Data records: Begin

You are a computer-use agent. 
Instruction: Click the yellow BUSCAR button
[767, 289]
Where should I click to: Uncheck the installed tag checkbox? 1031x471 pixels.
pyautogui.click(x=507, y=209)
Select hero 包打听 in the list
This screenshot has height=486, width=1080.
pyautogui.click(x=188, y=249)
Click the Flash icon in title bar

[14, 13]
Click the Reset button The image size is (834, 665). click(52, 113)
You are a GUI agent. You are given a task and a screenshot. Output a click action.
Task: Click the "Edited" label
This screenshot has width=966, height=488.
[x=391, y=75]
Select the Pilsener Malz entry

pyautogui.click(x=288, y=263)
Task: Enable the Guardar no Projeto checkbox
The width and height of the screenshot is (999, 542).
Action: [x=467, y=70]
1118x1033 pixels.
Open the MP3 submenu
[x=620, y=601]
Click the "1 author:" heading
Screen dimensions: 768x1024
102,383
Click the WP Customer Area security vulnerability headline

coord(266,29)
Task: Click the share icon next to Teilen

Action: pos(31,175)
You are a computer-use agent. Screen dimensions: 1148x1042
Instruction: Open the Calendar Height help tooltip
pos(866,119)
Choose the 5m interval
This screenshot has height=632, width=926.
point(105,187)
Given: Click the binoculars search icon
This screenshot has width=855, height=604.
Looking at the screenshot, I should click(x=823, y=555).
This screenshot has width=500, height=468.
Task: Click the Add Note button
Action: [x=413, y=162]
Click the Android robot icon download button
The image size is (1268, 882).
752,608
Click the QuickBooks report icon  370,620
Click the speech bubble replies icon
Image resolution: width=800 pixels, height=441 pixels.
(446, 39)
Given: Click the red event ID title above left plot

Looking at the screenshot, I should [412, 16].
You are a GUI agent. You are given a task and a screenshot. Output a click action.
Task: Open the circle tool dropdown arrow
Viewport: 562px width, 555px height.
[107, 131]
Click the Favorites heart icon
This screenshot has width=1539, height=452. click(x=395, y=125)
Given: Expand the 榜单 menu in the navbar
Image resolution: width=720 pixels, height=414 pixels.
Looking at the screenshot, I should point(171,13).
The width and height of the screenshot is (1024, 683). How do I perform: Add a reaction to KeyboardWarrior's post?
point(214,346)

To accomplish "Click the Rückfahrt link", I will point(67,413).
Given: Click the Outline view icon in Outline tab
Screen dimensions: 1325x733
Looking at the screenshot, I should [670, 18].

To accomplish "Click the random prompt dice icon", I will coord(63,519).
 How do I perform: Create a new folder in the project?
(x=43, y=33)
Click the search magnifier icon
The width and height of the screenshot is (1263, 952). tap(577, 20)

Data records: End

> Problem statement
Whenever the string "computer" shows up in a line above, copy that line.

> Solution for this task
You are a computer-use agent. 
You are a computer-use agent. Screen dimensions: 1148x1042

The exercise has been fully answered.